设定任务: 把清单中从含有“The height and width of the screenshot is (468, 1024).”的那一行起、到含有“Select the Sorot”的那一行止的部分排成编号列表，首尾两行都包括在内，空行不计。

==== 所给数据

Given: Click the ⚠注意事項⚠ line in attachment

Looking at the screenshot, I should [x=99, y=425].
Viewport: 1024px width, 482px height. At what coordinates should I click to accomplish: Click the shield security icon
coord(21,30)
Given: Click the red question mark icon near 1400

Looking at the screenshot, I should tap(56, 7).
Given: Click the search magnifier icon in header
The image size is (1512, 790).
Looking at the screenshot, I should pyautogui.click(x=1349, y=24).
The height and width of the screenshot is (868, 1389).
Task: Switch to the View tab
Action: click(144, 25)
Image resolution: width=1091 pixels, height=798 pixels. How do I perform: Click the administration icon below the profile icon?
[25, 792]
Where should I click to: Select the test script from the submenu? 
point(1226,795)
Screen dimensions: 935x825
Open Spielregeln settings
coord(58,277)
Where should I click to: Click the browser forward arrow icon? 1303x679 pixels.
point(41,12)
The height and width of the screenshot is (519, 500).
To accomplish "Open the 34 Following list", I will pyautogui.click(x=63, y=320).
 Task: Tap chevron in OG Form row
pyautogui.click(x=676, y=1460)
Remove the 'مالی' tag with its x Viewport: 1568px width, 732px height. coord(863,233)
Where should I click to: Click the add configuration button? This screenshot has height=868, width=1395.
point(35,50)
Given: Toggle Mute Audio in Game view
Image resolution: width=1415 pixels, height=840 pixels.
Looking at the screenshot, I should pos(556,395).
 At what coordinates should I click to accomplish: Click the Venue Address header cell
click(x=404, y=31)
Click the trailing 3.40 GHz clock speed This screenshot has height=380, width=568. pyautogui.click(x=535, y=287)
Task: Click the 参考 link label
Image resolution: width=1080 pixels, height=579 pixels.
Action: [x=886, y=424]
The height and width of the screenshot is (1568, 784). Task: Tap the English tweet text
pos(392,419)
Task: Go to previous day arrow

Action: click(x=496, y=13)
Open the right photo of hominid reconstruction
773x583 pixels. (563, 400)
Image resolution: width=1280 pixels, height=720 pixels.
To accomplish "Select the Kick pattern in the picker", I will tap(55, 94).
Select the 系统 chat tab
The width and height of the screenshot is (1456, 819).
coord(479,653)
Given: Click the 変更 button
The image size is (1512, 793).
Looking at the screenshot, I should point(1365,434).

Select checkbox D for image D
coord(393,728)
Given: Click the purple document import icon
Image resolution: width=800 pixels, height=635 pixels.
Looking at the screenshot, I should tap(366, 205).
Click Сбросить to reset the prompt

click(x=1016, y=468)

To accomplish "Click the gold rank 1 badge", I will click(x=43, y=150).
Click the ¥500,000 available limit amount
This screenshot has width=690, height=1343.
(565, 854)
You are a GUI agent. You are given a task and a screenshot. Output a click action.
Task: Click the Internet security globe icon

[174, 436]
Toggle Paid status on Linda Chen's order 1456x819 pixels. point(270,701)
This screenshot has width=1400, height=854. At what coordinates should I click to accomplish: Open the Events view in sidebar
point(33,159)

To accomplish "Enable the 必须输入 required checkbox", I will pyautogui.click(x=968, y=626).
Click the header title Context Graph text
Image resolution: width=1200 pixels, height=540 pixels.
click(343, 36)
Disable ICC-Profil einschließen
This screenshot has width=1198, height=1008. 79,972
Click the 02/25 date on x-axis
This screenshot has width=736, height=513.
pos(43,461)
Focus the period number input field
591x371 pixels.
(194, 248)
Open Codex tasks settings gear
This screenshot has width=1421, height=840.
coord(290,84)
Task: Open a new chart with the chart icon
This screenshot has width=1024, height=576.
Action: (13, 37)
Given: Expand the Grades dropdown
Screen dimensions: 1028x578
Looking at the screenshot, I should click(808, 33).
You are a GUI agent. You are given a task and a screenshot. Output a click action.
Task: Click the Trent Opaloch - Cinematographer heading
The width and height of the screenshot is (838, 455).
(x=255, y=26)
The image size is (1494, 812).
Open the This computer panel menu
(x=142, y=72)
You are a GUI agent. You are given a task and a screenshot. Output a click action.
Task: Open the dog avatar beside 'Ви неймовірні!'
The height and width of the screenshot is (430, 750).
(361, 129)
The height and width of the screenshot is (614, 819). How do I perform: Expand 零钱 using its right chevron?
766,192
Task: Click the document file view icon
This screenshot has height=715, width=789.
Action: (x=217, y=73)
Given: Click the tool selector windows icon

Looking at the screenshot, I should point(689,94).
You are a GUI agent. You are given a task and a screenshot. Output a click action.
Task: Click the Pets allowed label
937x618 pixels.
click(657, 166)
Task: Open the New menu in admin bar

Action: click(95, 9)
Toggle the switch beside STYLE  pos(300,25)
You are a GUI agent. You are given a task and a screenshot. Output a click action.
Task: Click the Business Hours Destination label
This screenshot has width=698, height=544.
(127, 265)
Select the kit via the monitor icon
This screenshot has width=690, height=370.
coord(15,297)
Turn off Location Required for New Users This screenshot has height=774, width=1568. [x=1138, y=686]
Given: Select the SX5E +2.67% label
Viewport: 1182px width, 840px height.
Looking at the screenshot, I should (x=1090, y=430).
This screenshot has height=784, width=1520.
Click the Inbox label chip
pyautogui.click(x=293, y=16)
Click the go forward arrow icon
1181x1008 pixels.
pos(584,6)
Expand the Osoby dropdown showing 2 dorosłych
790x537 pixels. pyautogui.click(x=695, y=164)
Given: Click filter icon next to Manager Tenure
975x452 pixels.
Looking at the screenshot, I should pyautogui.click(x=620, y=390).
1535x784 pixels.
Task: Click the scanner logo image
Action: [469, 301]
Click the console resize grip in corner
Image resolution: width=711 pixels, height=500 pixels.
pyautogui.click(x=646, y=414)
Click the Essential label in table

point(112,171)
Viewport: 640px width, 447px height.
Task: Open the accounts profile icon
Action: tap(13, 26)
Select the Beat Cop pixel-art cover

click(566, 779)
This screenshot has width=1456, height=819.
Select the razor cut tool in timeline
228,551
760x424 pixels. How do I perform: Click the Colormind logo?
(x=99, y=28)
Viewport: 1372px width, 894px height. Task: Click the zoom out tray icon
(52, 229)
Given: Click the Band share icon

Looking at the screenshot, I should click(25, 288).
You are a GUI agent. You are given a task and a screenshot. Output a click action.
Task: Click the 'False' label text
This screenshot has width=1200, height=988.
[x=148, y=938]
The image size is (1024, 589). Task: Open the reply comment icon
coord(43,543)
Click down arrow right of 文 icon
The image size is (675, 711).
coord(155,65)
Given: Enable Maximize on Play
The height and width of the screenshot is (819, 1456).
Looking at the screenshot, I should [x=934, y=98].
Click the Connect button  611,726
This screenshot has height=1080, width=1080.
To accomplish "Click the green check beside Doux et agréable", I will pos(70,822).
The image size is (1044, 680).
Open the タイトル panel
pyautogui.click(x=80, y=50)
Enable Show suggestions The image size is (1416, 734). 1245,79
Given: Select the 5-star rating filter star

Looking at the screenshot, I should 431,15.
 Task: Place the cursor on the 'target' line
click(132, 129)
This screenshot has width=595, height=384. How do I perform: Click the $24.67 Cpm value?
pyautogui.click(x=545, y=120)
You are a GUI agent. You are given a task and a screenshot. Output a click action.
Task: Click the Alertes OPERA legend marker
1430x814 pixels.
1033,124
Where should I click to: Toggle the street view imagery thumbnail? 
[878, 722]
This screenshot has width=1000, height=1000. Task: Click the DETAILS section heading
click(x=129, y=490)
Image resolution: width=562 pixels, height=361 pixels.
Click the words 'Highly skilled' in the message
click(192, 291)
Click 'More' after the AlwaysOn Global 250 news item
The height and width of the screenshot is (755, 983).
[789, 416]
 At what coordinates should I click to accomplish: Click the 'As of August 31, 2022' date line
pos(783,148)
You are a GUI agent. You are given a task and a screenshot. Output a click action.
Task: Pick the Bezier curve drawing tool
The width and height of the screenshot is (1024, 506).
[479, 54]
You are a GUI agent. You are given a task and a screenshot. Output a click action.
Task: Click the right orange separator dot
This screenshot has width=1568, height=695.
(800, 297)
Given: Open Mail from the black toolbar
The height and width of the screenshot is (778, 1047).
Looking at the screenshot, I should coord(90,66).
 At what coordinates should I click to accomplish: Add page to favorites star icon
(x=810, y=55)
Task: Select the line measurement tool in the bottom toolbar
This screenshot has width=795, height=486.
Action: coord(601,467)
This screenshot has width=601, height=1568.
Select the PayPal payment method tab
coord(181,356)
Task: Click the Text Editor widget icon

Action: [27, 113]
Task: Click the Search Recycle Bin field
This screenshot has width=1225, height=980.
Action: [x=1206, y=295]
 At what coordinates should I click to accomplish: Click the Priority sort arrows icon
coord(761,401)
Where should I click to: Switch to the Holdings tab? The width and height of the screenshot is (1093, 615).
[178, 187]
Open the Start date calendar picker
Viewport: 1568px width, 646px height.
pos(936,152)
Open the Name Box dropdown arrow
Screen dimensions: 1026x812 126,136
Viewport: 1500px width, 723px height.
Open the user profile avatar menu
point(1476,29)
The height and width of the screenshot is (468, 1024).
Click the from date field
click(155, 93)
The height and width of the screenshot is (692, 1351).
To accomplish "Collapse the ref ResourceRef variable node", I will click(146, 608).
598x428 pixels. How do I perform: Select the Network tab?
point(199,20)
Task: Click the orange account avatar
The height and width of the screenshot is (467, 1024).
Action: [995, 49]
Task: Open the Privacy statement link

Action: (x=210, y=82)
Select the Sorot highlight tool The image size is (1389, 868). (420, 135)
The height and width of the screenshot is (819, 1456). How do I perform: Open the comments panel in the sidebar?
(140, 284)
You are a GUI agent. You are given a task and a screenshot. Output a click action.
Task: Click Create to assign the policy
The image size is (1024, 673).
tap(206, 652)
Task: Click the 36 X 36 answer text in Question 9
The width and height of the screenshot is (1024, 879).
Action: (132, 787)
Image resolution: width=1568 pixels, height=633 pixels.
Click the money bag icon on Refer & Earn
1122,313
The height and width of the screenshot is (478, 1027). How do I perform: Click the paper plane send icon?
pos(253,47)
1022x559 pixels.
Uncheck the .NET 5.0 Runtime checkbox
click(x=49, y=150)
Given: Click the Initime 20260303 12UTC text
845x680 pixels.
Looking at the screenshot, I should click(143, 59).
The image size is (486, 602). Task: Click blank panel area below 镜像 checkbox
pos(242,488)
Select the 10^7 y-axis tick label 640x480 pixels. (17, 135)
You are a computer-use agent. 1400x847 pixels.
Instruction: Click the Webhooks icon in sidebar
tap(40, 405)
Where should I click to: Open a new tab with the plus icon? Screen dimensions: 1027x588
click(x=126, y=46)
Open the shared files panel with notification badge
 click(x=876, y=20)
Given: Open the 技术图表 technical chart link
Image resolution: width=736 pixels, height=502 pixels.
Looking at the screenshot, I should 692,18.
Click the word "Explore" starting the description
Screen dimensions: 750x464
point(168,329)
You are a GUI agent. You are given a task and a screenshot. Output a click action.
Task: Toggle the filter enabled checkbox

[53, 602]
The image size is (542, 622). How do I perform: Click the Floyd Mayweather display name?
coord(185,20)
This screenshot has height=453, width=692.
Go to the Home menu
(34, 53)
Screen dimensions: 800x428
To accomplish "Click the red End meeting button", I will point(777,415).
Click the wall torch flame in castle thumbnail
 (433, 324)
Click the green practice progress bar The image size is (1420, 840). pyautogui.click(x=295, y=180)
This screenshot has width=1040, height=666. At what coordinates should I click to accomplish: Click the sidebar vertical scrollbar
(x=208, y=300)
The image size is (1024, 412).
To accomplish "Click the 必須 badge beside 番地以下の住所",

========

本题结果:
1. The height and width of the screenshot is (468, 1024).
2. Click the from date field
3. click(155, 93)
4. The height and width of the screenshot is (692, 1351).
5. To accomplish "Collapse the ref ResourceRef variable node", I will click(146, 608).
6. 598x428 pixels. How do I perform: Select the Network tab?
7. point(199,20)
8. Task: Click the orange account avatar
9. The height and width of the screenshot is (467, 1024).
10. Action: [995, 49]
11. Task: Open the Privacy statement link
12. Action: (x=210, y=82)
13. Select the Sorot highlight tool The image size is (1389, 868). (420, 135)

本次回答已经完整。